This blog may help people explore some of the 'hidden' issues involved in certain media treatments of environmental and scientific issues. Using personal digital images, it's also intended to emphasise seasonal (and other) changes in natural history of the Swansea (South Wales) area. The material should help participants in field-based modules and people generally interested in the natural world. The views are wholly those of the author.

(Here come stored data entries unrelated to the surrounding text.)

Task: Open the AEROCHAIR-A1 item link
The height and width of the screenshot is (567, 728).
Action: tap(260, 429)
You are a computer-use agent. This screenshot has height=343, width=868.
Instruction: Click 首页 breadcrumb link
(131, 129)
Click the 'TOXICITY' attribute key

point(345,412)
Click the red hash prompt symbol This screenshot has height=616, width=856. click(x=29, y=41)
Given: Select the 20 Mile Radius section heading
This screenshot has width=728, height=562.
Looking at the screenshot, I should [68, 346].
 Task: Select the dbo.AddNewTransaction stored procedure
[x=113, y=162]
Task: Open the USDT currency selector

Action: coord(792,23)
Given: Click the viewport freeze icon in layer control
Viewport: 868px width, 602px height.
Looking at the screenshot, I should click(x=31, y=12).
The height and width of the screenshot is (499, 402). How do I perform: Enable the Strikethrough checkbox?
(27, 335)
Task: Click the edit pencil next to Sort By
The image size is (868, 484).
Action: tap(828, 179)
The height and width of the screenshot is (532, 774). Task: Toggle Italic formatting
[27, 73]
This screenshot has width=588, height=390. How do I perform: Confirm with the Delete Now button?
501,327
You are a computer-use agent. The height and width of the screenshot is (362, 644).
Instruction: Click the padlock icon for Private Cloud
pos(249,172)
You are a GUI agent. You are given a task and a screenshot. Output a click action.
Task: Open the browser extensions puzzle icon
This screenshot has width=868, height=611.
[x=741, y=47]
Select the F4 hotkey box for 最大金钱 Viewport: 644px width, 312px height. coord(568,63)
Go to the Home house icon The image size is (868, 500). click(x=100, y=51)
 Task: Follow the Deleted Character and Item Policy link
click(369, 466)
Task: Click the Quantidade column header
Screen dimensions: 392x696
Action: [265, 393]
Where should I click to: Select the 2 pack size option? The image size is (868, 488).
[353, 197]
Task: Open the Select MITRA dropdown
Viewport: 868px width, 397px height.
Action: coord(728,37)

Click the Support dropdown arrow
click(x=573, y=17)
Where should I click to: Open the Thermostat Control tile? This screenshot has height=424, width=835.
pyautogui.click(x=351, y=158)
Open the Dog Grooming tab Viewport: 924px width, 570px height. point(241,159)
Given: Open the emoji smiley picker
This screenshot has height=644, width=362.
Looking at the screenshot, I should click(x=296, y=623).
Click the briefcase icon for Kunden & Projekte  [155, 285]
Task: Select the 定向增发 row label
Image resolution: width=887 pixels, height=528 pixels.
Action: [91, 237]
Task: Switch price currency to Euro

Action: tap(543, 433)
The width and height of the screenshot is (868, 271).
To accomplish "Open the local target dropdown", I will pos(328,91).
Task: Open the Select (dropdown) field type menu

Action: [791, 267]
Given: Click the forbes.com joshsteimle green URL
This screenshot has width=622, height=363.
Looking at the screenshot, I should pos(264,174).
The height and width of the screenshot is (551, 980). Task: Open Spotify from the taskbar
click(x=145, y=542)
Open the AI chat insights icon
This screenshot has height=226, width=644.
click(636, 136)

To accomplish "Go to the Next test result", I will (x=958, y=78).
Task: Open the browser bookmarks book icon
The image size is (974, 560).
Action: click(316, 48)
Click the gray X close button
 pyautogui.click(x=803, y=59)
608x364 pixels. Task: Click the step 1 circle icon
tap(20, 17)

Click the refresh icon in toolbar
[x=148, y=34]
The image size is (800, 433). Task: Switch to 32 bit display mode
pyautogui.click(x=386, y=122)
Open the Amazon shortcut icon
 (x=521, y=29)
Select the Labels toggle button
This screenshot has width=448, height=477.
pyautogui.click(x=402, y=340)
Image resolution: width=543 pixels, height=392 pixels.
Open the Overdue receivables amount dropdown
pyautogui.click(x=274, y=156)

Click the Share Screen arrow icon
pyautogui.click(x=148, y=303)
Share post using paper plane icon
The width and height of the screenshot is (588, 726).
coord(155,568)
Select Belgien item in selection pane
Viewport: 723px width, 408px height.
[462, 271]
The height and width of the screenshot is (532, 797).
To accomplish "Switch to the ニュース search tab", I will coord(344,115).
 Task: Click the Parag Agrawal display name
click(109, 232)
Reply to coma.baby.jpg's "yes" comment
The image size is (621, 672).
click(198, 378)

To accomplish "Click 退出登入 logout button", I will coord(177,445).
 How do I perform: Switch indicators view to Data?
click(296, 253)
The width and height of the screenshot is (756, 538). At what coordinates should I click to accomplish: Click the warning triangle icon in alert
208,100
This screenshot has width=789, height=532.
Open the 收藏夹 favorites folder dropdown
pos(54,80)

Saturday, 13 February 2021
Everybody Wants Beavers!
In the UK, the European beaver was driven to extinction hundreds of years ago. The Wildlife Trust has revealed that this rodent is suddenly in great demand (https://www.theguardian.com/environment/2021/feb/12/record-number-of-beavers-to-be-released-in-britain-this-year). Beavers are now well-established in Devon (illegally-released animals are now allowed to stay) and Scotland, where their dam building appears to reduce flooding risk, as well as boosting the numbers of hundreds of other appreciated species (including plants, insects, fish, amphibians and birds). Obviously this sharp-toothed rodent levels trees (to eat and provide building material). They mainly stick, however, to saplings, located by watercourses. The Wildlife Trust note that plans have been announced to reintroduce record numbers of beavers to Derbyshire, Dorset, Hampshire and the Isle of Wight, Nottinghamshire and Montgomeryshire. Beavers might well become commonplace again throughout the UK. Let's hope that the fashion for fur hats does not reoccur!